Independent references cited in this guide
- Ponemon Institute / Traceable AI, 2025 Global State of API Security.
- Thales, API Threat Report H1 2025.
- Identity Theft Resource Center, 2025 Annual Data Breach Report.
- Verizon, 2025 Data Breach Investigations Report.
- Wallarm, 2026 API ThreatStats Report.
- Financial Data Exchange (FDX), 2026 ecosystem metrics.
- Research Nester, API Security Market Size 2025-2035.
If a vendor's own trust centre contradicts anything in the comparison table above, defer to the trust centre - and let us know so we can update the guide.
FAQ
- What's the most secure unified API platform for GDPR-compliant financial data?
- There is no single answer - it depends on the use case. For SaaS-to-SaaS accounting, HRIS, ERP, or CRM integrations, a pass-through proxy like Truto minimises GDPR scope because customer financial data is not persisted at rest. For European open banking under PSD2, Tink and TrueLayer are strong choices because they hold their own AISP/PISP licences, which shifts regulatory weight off your organisation. For US-first open banking, Plaid remains the coverage leader. All of these providers publish SOC 2 and/or ISO 27001 evidence in their trust centres.
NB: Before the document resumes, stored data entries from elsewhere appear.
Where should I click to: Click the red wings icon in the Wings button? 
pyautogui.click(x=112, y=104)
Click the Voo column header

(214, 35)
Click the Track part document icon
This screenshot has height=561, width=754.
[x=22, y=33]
- How do Plaid, Tink, TrueLayer, and Salt Edge compare on SOC 2 and ISO 27001?
- Plaid publishes SOC 2 (SSAE18), ISO 27001, and ISO 27701. Tink is SOC 2 Type II certified and ISO 27001 certified, plus an authorised AISP/PISP across the EEA and UK. TrueLayer is ISO 27001:2022 certified (since 2017) with annual SOC 2 Type 2 audits. Salt Edge is ISO 27001 certified and PCI DSS compliant, and is a UK FCA-registered AISP under PSD2; it does not publicly attest to SOC 2 Type II. Always verify current status against the vendor's own trust centre before signing.
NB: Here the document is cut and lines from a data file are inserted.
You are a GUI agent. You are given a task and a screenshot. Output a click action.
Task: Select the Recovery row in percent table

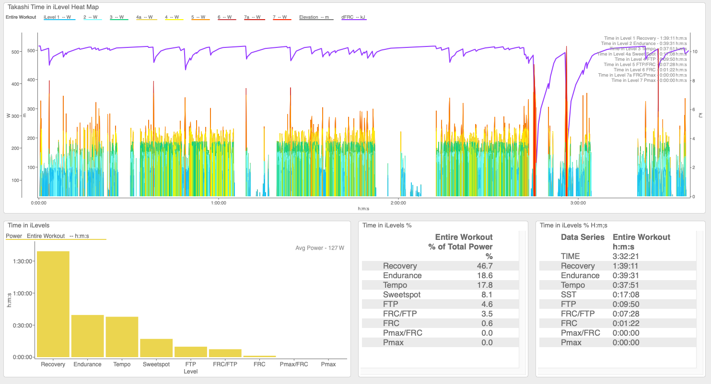(440, 266)
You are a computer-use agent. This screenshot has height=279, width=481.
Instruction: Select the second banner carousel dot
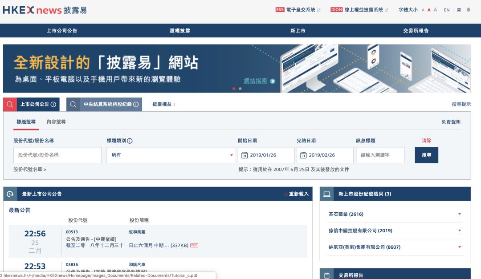click(x=240, y=88)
- Does GDPR require a specific certification for financial API vendors?
- No. GDPR has no certification process. Compliance is self-regulated: you and your processor must document and implement Article 28 (processor obligations), Article 32 (security of processing), Article 33 (breach notification), and Chapter V (international transfers) controls. Practically, ask for a signed DPA with SCCs, a published subprocessor list with geographies, and a 72-hour breach notification commitment. ISO 27001 and SOC 2 Type II are useful supporting evidence but not GDPR itself.
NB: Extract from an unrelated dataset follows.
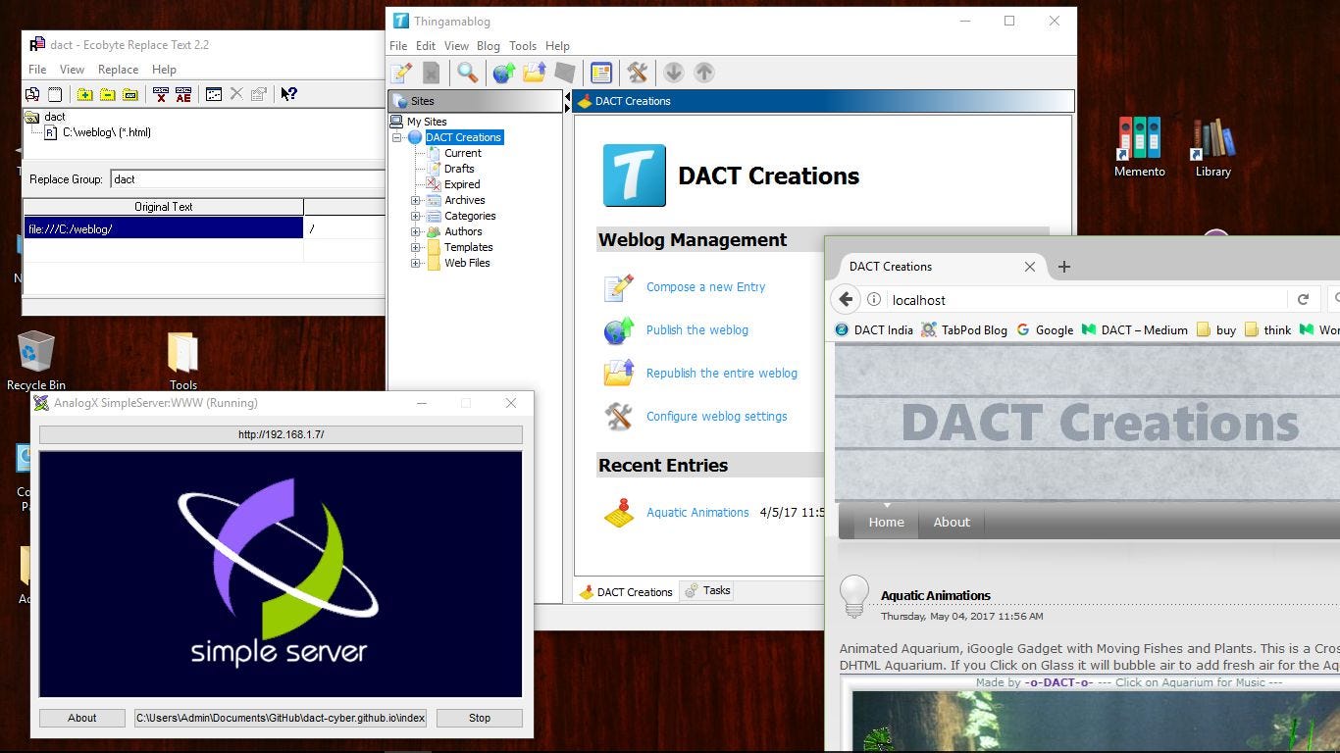Expand the Archives tree node

click(x=415, y=200)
- What is DORA and does it apply to unified API vendors?
- The Digital Operational Resilience Act (DORA) applies to EU financial entities from January 2025 and, by extension, to their critical ICT third-party providers - which can include your unified API vendor. Look for DORA-aligned contractual clauses covering exit strategies, audit rights, incident reporting SLAs, and subcontractor oversight. If you serve EU banks, insurers, or investment firms, ask each shortlisted vendor for their DORA gap assessment.
- Is a pass-through unified API always better than cache-and-serve for financial data?
- Not always. Pass-through architectures dramatically reduce GDPR and breach scope because the vendor never stores your customers' financial records at rest. The tradeoff is that every read hits the upstream API, so latency is bounded by the provider and there is no local cache during outages. For write-heavy accounting or ERP integrations, pass-through is almost always the right choice. For read-heavy analytics dashboards that render 90 days of transaction history on every page load, cache-and-serve may be justified - paired with a stricter vendor DPIA.